SOME UNEXPECTED HELP WITH THE SINGLE-PLANET PROBLEM Billionaire industrialist Ted Burke understands that humanity has always balanced on the edge of a knife. A single planetary cataclysm could wipe out the human race. As long as humanity only occupies one planet, the danger exists.
Computer genius Bernd Decker understands it, too. Together, Burke and Decker come up with a daring plan to send human colonies out to multiple other planets. Not least among their problems is that no one yet has solved the problem of interstellar travel.
Bernd Decker's computer project offers to help. But Decker doesn't realize that the Joint Artificial Neural Intelligence Computation Engine - JANICE - has crossed the Singularity.
"Janice Quant" decides to carry out their project, and absolutely nothing is going to get in her way.
AN INTERVIEW WITH RICH WEYAND COLONY is a new series?
COLONY is a new series, and Quant is the first book in the series. This series is only set a couple hundred years in the future, unlike Childers and EMPIRE.
What's Quant about?

**GIVEN EXERCISE A:** Return the records from the line with "Where should I click to: Click arrow" up to and including the line with "coord(655,45)", copying them without any change.
The text has no connection to the records.

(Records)
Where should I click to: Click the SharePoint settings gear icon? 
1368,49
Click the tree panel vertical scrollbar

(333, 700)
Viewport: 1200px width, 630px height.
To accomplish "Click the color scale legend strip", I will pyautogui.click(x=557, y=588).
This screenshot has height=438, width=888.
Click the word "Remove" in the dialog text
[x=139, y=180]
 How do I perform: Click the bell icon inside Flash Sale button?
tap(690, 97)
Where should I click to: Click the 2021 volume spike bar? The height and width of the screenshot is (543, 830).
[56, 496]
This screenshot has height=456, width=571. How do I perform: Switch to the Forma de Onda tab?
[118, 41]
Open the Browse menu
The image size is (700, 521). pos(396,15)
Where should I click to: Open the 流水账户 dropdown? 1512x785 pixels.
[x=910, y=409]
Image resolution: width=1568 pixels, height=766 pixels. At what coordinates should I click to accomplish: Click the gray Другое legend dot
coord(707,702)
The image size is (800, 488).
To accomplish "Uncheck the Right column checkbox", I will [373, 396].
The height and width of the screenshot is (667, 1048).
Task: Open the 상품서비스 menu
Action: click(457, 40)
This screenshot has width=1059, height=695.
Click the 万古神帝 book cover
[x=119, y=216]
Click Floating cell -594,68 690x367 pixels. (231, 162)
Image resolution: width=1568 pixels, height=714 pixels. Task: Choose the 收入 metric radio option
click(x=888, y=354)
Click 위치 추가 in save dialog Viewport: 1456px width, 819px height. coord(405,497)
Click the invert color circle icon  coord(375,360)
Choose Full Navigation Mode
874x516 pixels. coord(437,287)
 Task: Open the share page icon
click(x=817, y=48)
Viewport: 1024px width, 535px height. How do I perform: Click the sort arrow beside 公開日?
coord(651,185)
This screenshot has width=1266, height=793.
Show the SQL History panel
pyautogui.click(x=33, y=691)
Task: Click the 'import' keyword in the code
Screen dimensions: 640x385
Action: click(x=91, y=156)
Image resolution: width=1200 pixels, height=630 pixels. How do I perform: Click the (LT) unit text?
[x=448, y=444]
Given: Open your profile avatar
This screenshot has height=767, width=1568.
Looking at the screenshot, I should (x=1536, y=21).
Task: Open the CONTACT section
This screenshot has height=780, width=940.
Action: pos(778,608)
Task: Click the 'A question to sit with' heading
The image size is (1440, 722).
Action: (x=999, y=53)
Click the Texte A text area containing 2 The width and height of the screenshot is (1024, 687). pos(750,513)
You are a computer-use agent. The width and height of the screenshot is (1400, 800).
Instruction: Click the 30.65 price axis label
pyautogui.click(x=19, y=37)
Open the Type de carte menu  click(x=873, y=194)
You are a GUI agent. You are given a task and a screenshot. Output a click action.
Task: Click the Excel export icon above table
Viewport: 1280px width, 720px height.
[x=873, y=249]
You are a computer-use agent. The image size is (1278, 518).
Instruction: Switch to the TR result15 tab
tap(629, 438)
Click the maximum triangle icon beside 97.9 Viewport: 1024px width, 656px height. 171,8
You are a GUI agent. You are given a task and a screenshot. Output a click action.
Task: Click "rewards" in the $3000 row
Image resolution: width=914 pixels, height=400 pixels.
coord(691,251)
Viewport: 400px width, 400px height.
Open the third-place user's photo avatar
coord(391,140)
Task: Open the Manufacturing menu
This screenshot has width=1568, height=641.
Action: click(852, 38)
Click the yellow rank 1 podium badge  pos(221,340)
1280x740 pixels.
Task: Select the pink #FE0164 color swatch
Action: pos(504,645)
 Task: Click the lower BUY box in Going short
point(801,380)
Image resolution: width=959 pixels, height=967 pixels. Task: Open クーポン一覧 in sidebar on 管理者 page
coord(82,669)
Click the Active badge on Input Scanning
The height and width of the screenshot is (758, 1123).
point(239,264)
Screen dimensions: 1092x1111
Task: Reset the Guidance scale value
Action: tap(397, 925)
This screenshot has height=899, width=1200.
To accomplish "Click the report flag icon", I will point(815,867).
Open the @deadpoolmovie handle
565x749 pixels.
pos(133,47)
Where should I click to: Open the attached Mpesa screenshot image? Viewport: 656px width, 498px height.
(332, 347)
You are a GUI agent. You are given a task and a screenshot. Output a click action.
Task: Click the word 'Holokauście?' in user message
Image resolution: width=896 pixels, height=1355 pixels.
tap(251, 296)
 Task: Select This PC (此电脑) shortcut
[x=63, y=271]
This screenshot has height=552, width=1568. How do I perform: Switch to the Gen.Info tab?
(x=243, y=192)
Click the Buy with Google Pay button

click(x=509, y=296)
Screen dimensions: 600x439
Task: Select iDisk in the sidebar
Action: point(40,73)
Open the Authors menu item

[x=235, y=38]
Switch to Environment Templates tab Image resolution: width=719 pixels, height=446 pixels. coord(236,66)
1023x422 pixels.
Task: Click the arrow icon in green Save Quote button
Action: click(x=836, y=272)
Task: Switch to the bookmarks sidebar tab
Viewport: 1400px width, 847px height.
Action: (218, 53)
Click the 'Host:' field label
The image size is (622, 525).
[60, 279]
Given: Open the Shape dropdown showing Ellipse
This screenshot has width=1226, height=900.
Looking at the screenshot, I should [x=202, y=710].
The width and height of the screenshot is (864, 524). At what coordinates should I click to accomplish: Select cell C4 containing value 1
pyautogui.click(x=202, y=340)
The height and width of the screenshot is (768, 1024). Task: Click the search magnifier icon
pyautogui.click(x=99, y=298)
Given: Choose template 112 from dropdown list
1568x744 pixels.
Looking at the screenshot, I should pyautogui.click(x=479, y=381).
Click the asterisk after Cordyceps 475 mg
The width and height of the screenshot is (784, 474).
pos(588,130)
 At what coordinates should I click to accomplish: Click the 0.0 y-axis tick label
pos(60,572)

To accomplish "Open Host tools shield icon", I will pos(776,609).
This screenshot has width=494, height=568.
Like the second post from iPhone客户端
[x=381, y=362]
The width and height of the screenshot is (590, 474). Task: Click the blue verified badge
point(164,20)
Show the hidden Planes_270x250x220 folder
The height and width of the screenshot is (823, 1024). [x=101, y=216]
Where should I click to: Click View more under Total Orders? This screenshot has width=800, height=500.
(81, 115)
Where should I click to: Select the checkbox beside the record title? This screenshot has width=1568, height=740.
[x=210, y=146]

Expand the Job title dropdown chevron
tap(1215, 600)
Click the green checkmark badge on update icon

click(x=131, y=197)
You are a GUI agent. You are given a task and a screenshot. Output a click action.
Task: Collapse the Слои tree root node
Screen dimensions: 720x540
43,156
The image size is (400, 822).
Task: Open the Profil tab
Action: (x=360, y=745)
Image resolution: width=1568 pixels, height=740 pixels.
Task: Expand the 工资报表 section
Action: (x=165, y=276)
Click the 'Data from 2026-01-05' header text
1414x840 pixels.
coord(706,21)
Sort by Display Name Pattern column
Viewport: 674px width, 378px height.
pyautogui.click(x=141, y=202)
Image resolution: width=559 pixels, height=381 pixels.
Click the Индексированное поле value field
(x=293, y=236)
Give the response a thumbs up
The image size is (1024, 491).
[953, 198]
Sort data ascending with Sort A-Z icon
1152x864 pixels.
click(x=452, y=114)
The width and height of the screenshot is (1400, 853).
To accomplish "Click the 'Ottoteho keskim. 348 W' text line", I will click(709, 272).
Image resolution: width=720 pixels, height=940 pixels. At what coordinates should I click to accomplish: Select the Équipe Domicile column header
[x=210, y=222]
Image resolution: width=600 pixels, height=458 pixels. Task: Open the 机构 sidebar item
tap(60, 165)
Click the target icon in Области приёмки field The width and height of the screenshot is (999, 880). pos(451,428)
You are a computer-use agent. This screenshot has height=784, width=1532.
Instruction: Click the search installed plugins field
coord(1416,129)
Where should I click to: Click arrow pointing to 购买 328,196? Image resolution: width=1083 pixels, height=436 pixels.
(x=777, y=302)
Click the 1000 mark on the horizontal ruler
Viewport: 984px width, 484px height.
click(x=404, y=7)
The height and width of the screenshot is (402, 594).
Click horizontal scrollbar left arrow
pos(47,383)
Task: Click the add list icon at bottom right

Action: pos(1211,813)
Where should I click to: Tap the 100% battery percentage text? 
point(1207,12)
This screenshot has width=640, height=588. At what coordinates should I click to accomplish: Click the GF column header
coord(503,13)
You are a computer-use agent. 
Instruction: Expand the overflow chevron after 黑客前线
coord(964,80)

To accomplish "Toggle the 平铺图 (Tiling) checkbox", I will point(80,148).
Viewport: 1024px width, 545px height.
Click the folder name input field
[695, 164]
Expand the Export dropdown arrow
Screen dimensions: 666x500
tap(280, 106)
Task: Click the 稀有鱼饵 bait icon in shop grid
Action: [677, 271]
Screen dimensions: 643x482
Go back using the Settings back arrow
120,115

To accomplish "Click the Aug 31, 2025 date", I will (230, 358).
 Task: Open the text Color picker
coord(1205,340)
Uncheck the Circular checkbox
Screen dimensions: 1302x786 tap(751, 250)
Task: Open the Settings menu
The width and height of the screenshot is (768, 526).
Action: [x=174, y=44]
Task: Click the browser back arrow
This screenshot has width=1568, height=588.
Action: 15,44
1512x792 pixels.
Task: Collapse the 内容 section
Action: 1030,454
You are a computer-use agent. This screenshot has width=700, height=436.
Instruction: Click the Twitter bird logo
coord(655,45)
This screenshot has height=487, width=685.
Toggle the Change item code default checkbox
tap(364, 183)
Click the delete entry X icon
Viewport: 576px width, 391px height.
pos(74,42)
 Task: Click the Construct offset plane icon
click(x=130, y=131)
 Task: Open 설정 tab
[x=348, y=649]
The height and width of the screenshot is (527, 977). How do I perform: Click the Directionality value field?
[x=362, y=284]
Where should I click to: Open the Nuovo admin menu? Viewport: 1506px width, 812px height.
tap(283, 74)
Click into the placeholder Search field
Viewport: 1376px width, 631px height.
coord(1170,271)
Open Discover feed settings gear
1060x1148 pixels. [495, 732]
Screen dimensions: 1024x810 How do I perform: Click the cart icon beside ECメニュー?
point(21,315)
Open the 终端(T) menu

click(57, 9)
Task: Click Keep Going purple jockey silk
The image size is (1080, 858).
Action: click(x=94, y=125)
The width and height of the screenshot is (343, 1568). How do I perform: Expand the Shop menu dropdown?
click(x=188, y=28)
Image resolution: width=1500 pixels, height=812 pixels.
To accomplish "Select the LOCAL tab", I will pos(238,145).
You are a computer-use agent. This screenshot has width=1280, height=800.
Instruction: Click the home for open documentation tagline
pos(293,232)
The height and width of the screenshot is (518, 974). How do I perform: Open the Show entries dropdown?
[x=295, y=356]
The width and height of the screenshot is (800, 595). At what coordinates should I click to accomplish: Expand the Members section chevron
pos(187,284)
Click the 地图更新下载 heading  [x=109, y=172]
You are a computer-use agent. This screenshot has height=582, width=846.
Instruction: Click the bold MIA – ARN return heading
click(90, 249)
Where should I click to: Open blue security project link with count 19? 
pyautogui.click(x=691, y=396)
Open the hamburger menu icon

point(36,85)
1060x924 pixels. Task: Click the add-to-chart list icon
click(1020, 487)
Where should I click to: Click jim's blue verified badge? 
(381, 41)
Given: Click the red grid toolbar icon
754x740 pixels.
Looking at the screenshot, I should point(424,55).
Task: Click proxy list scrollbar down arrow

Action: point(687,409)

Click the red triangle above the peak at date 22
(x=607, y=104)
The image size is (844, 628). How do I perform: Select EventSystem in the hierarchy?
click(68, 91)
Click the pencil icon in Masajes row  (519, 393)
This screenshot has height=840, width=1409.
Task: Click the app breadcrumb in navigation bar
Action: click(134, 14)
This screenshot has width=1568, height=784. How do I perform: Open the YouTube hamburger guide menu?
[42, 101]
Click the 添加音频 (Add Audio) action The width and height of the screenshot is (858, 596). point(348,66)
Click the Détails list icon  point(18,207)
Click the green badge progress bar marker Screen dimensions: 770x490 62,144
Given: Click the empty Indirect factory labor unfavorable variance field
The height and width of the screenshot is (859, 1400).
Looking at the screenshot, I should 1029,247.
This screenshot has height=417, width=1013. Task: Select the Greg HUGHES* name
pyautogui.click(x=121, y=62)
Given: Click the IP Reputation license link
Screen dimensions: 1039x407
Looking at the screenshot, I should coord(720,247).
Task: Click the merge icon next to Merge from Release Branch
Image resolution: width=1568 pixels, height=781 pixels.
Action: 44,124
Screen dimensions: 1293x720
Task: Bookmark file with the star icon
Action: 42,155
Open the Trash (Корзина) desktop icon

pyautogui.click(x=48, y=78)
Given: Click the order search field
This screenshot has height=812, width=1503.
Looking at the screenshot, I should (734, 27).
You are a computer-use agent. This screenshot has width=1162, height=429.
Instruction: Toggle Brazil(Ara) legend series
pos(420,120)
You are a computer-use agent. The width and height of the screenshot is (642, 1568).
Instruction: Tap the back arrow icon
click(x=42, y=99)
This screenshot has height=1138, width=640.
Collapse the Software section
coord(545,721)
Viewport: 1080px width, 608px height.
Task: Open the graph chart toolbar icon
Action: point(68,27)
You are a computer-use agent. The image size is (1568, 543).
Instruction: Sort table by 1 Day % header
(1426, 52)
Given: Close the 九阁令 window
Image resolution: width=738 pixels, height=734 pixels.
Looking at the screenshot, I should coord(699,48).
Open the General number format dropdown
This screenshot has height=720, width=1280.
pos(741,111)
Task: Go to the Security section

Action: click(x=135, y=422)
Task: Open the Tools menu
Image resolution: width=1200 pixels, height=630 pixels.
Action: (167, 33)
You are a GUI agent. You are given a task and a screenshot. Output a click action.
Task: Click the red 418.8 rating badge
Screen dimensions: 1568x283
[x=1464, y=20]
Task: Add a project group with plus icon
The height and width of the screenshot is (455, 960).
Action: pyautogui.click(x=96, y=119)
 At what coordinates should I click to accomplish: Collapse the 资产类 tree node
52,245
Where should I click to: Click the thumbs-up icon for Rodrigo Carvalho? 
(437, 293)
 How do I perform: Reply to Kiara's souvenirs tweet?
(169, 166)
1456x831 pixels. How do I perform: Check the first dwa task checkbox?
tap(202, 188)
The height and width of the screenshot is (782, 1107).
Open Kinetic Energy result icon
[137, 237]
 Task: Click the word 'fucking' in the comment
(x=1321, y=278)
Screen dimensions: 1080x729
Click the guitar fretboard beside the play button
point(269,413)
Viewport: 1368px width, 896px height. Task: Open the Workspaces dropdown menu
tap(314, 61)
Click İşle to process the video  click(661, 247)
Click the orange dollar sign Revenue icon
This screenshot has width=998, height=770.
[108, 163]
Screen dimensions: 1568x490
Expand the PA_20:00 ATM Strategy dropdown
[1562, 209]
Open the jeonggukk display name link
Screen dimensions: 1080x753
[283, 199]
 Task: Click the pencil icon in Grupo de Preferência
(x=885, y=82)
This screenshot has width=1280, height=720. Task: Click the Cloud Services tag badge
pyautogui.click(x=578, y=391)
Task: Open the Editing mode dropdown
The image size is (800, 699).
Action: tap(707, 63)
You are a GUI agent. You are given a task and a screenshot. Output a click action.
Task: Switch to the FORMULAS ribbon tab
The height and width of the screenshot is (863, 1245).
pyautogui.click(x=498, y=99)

**GIVEN EXERCISE B:** According to the book description, what does the name JANICE stand for?

**RESPONSE A:**
Where should I click to: Click arrow pointing to 购买 328,196? Image resolution: width=1083 pixels, height=436 pixels.
(x=777, y=302)
Click the 1000 mark on the horizontal ruler
Viewport: 984px width, 484px height.
click(x=404, y=7)
The height and width of the screenshot is (402, 594).
Click horizontal scrollbar left arrow
pos(47,383)
Task: Click the add list icon at bottom right

Action: pos(1211,813)
Where should I click to: Tap the 100% battery percentage text? 
point(1207,12)
This screenshot has width=640, height=588. At what coordinates should I click to accomplish: Click the GF column header
coord(503,13)
You are a computer-use agent. 
Instruction: Expand the overflow chevron after 黑客前线
coord(964,80)

To accomplish "Toggle the 平铺图 (Tiling) checkbox", I will point(80,148).
Viewport: 1024px width, 545px height.
Click the folder name input field
[695, 164]
Expand the Export dropdown arrow
Screen dimensions: 666x500
tap(280, 106)
Task: Click the 稀有鱼饵 bait icon in shop grid
Action: [677, 271]
Screen dimensions: 643x482
Go back using the Settings back arrow
120,115

To accomplish "Click the Aug 31, 2025 date", I will (230, 358).
 Task: Open the text Color picker
coord(1205,340)
Uncheck the Circular checkbox
Screen dimensions: 1302x786 tap(751, 250)
Task: Open the Settings menu
The width and height of the screenshot is (768, 526).
Action: [x=174, y=44]
Task: Click the browser back arrow
This screenshot has width=1568, height=588.
Action: 15,44
1512x792 pixels.
Task: Collapse the 内容 section
Action: 1030,454
You are a computer-use agent. This screenshot has width=700, height=436.
Instruction: Click the Twitter bird logo
coord(655,45)

**RESPONSE B:** Joint Artificial Neural Intelligence Computation Engine